JP2006085363A - Test bench system, program and storage medium - Google Patents

Abstract

<P>PROBLEM TO BE SOLVED: To improve accuracy of verification of a circuit when simultaneously operating a plurality of test scenarios in parallel. <P>SOLUTION: A start order selection part of each of the test scenarios G1, G2 is inputted with random designation information outputted by a random designation part, determines start order of a plurality of tests constituting a test group included inside the respective test scenarios G1, G2 corresponding to the random designation information, and decides the start order of the tests of the test group. The determination and the decision are randomly performed by the random designation information. Each test inside the test group is sequentially started in the set order, and simulation is executed. The simulation is executed in simultaneous operation in parallel with the test scenarios G1, G2. <P>COPYRIGHT: (C)2006,JPO&NCIPI

Description

  The present invention relates to a test bench system that verifies the operation of a circuit, a program that realizes the test bench system, and a storage medium that stores the program.

  For a test bench system for verifying a circuit such as an LSI (Large Scale Integrated Circuit) constituting an ASIC (Application Specified IC), for example, a technique disclosed in Patent Document 1 is known.

JP 2002-230073 A

  In recent years, the operation speed of LSIs has been increased, and many functions are integrated in one LSI due to improvements in microfabrication technology. Therefore, technical improvement, accuracy improvement, productivity improvement, etc. of the test bench for verifying the ASIC constituting such an LSI are important issues.

  In order to improve the test bench technology, accuracy, and productivity, first, the test model that performs bus settings connected to the ASIC and the test scenarios that perform various settings are handled separately, so that the test bench productivity and reuse can be improved. It may be possible to improve the performance and to verify the simultaneous operation in the ASIC in which a plurality of data paths exist.

  However, in such a test bench system, when a plurality of test scenarios are operated in parallel, a plurality of tests in each test scenario operate sequentially (serially).

  Therefore, in a large-scale, high-function LSI in recent years, there is a problem that a failure may occur due to an unexpected combination of corner case timings.
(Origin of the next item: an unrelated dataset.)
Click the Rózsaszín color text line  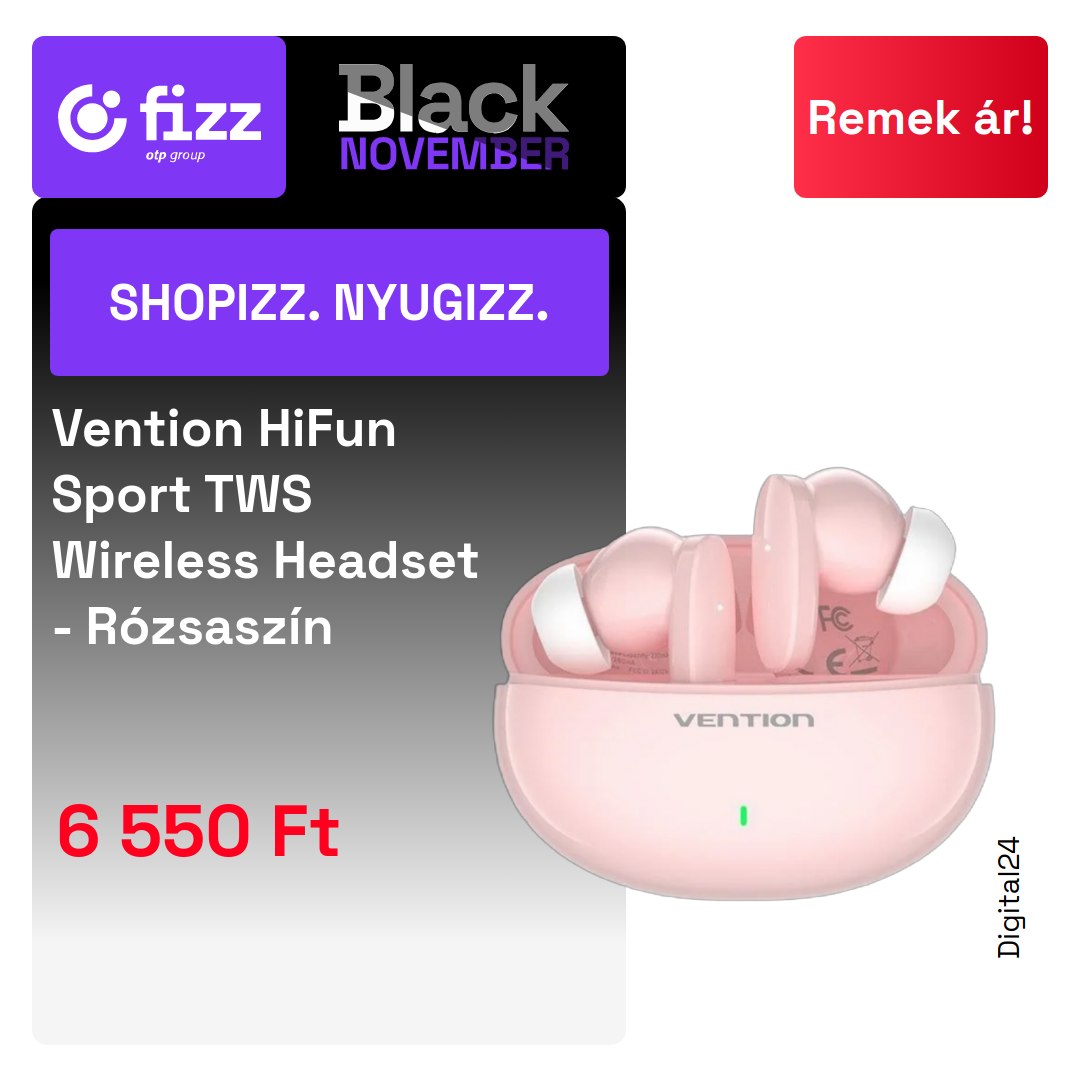click(x=193, y=627)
  It is an object of the present invention to improve the accuracy of circuit verification by allowing a test included in each test scenario executed in parallel to be changed at random when a plurality of test scenarios are operated in parallel. It is to improve.
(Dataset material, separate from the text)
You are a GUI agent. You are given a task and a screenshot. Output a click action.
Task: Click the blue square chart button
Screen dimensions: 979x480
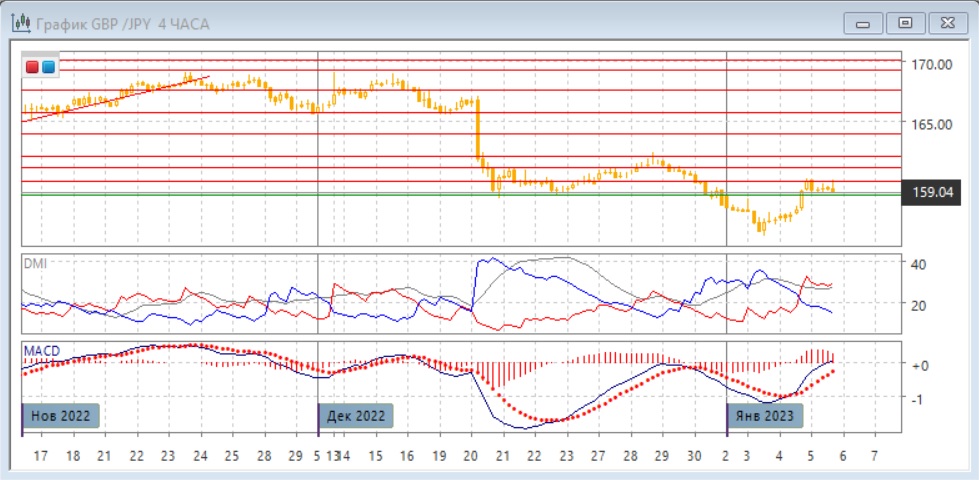[x=48, y=67]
  The present invention operates a bus model connected to a circuit to be verified and a plurality of test scenarios used for verifying the operation of the circuit using the bus model in parallel, and operates in parallel. Means for randomly selecting a test in each of the test scenarios.

  From another aspect, the present invention operates a bus model connected to a circuit to be verified by bus and a plurality of test scenarios used for verifying the operation of the circuit using the bus model in parallel. A computer-readable program for causing a computer to execute means for randomly selecting a test in each of the test scenarios operating in parallel.

  According to the present invention, when a plurality of test scenarios are operated simultaneously in parallel, the test included in each test scenario being executed in parallel can be randomly changed, so that the accuracy of circuit verification is improved. be able to.

  The best mode for carrying out the present invention will be described.

  FIG. 1 is a functional block diagram of a test bench system 1 according to the present embodiment. The test bench system 1 is a device that verifies the operation of the circuit 2 to be verified. Circuit 2 is an ASIC in this example. The test bench system 1 is a bus model that is bus-connected to the circuit 2, that is, a CPU bus model 3 that is a bus function model corresponding to the CPU interface of the circuit 2, and a bus function model that corresponds to the interface of the circuit 2. Interface (I / F) bus models 4 and 5. In this example, the I / F bus models 4 and 5 can function as a bus function model corresponding to a circuit data input interface and a circuit data output interface.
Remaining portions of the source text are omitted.